'''
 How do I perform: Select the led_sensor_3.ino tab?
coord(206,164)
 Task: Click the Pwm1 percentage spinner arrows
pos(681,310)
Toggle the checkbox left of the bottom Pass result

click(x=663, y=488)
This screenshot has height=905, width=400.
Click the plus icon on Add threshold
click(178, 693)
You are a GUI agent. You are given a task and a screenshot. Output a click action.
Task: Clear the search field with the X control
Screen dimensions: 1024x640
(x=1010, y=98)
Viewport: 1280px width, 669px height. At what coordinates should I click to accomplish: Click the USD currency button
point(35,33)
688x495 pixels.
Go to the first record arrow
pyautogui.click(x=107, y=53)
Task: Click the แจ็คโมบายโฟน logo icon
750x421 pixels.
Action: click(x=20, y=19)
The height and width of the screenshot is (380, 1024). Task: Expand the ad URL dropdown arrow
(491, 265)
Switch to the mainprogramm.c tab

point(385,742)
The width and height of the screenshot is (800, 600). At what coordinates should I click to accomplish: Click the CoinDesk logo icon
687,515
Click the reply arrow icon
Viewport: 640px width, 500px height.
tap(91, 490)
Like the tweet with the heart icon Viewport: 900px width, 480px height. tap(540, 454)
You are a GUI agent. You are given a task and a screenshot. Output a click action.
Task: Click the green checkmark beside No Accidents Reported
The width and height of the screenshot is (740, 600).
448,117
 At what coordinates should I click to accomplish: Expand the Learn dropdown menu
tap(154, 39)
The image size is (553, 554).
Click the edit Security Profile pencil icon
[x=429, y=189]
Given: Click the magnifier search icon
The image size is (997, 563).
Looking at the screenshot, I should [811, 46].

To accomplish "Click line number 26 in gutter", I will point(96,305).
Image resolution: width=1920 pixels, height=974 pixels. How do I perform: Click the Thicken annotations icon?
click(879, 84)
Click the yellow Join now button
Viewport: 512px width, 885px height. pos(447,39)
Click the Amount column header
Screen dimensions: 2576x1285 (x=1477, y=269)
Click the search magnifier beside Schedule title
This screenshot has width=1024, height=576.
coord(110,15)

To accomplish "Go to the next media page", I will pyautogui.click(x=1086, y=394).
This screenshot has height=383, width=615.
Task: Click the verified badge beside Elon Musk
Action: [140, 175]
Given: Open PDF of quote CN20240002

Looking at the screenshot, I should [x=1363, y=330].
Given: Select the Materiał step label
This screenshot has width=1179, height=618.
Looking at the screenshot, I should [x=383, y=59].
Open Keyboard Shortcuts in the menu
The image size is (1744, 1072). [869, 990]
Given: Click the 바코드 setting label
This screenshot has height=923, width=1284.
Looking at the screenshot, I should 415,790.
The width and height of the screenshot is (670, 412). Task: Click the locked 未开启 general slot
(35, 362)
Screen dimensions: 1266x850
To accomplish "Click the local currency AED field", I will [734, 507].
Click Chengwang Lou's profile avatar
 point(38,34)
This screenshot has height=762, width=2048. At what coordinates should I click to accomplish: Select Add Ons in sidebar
'''
An exact copy of every record is needed.

SOLUTION TO THE PROBLEM.
 How do I perform: Select the led_sensor_3.ino tab?
coord(206,164)
 Task: Click the Pwm1 percentage spinner arrows
pos(681,310)
Toggle the checkbox left of the bottom Pass result

click(x=663, y=488)
This screenshot has height=905, width=400.
Click the plus icon on Add threshold
click(178, 693)
You are a GUI agent. You are given a task and a screenshot. Output a click action.
Task: Clear the search field with the X control
Screen dimensions: 1024x640
(x=1010, y=98)
Viewport: 1280px width, 669px height. At what coordinates should I click to accomplish: Click the USD currency button
point(35,33)
688x495 pixels.
Go to the first record arrow
pyautogui.click(x=107, y=53)
Task: Click the แจ็คโมบายโฟน logo icon
750x421 pixels.
Action: click(x=20, y=19)
The height and width of the screenshot is (380, 1024). Task: Expand the ad URL dropdown arrow
(491, 265)
Switch to the mainprogramm.c tab

point(385,742)
The width and height of the screenshot is (800, 600). At what coordinates should I click to accomplish: Click the CoinDesk logo icon
687,515
Click the reply arrow icon
Viewport: 640px width, 500px height.
tap(91, 490)
Like the tweet with the heart icon Viewport: 900px width, 480px height. tap(540, 454)
You are a GUI agent. You are given a task and a screenshot. Output a click action.
Task: Click the green checkmark beside No Accidents Reported
The width and height of the screenshot is (740, 600).
448,117
 At what coordinates should I click to accomplish: Expand the Learn dropdown menu
tap(154, 39)
The image size is (553, 554).
Click the edit Security Profile pencil icon
[x=429, y=189]
Given: Click the magnifier search icon
The image size is (997, 563).
Looking at the screenshot, I should [811, 46].

To accomplish "Click line number 26 in gutter", I will point(96,305).
Image resolution: width=1920 pixels, height=974 pixels. How do I perform: Click the Thicken annotations icon?
click(879, 84)
Click the yellow Join now button
Viewport: 512px width, 885px height. pos(447,39)
Click the Amount column header
Screen dimensions: 2576x1285 (x=1477, y=269)
Click the search magnifier beside Schedule title
This screenshot has width=1024, height=576.
coord(110,15)

To accomplish "Go to the next media page", I will pyautogui.click(x=1086, y=394).
This screenshot has height=383, width=615.
Task: Click the verified badge beside Elon Musk
Action: [140, 175]
Given: Open PDF of quote CN20240002

Looking at the screenshot, I should [x=1363, y=330].
Given: Select the Materiał step label
This screenshot has width=1179, height=618.
Looking at the screenshot, I should [x=383, y=59].
Open Keyboard Shortcuts in the menu
The image size is (1744, 1072). [869, 990]
Given: Click the 바코드 setting label
This screenshot has height=923, width=1284.
Looking at the screenshot, I should 415,790.
The width and height of the screenshot is (670, 412). Task: Click the locked 未开启 general slot
(35, 362)
Screen dimensions: 1266x850
To accomplish "Click the local currency AED field", I will [734, 507].
Click Chengwang Lou's profile avatar
 point(38,34)
This screenshot has height=762, width=2048. At what coordinates should I click to accomplish: Select Add Ons in sidebar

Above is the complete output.